NR vs. NMN: What a New Head-to-Head Independent Study Actually Found Using Tru Niagen

Key Takeaways

  • For the first time, independent researchers directly compared NR and NMN head-to-head in the same human participants at the same dose—with no commercial involvement from any manufacturer.
  • At 1,200 mg/day, Niagen® NR (nicotinamide riboside chloride) increased blood NAD+ by 161% versus 67% for NMN—a 2.3-fold advantage—in a peer-reviewed crossover trial published in iScience (Cell Press).
  • The advantage was significant enough that the Bergen research team discontinued NMN mid-study and ran all remaining experiments with NR only. Tru Niagen is identified by name in the published paper.
  • Biologically, NMN must first convert to NR before entering most cells; NR enters directly via nucleoside transporters, requiring fewer metabolic steps and offering a structural efficiency advantage.
  • A separate study found no significant difference between NR and NMN at a lower dose (1,000 mg/day)—context and study design matter when evaluating the science.
  • Niagen NR is backed by 40+ peer-reviewed published human clinical studies, 500+ human studies overall (75% using Niagen). 
  • A forthcoming NR Chloride USP Monograph—the most extensive evidence base of any NAD+ precursor.

Topics Covered

    If you've been navigating the world of NAD+ supplements, you've almost certainly run into the NMN vs. NR debate. It's been a fixture of wellness forums, longevity podcasts, and supplement marketing for years—and it has largely played out in the absence of a definitive human study directly comparing the two at the same dose.
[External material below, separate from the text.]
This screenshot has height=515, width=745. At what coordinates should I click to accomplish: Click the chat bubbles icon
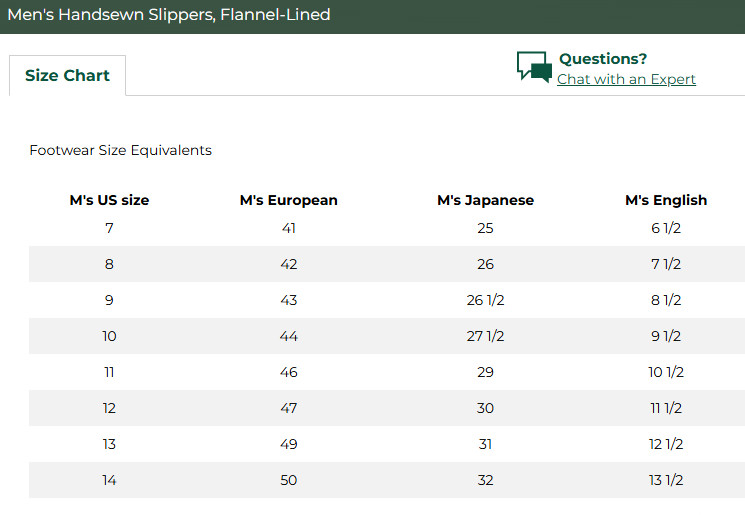(x=534, y=67)
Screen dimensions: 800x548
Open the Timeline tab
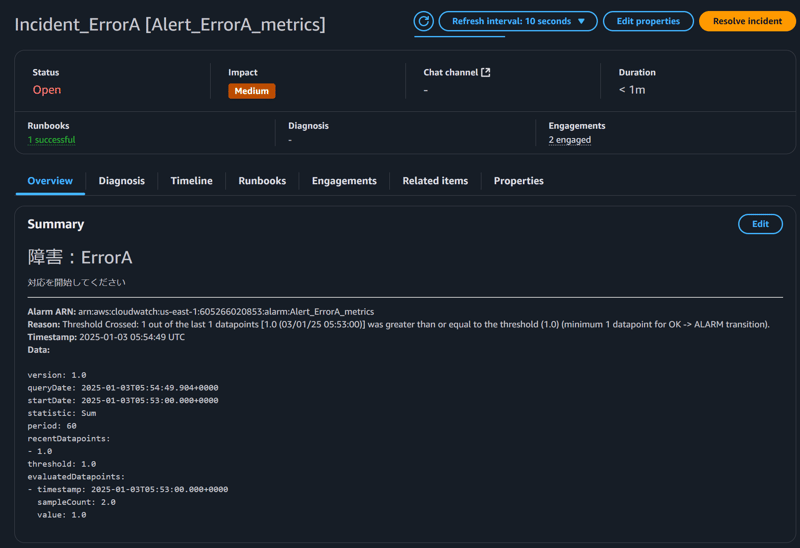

    That changed in early 2026.

    An independent peer-reviewed study published in iScience, a Cell Press journal, directly compared nicotinamide riboside (NR) and nicotinamide mononucleotide (NMN) head-to-head in healthy human adults—same participants, same dose, same controlled conditions. The researchers were based at the University of Bergen in Norway and conducted the study entirely independent of any commercial interest.

    The results were unambiguous enough that the researchers made a decision mid-study that speaks for itself: they discontinued NMN and ran the remainder of their experiments using NR only.

    Here's what the science showed—and what it means for anyone trying to make an informed decision about their NAD+ supplement.

    NR vs. NMN: Why a Head-to-Head Study Matters

    NR and NMN are both NAD+ precursors—molecules your body can use to produce nicotinamide adenine dinucleotide (NAD+), a coenzyme found in every cell that plays a central role in energy metabolism, DNA repair, and cellular resilience. Both have generated significant scientific interest. Both are sold widely as supplements.

    For years, the comparison between the two has relied on separate studies using different doses, different populations, different durations, and different methods. Defenders of NMN pointed to animal studies. Defenders of NR pointed to a larger and longer-established body of human clinical evidence. But no single study had put them side by side in the same human trial—until now.

    "People have been asking for head-to-head comparisons of NR and NMN in humans. The data [show] that at 1.2 g/day, NR had 2.3x the blood NAD-boosting activity versus NMN."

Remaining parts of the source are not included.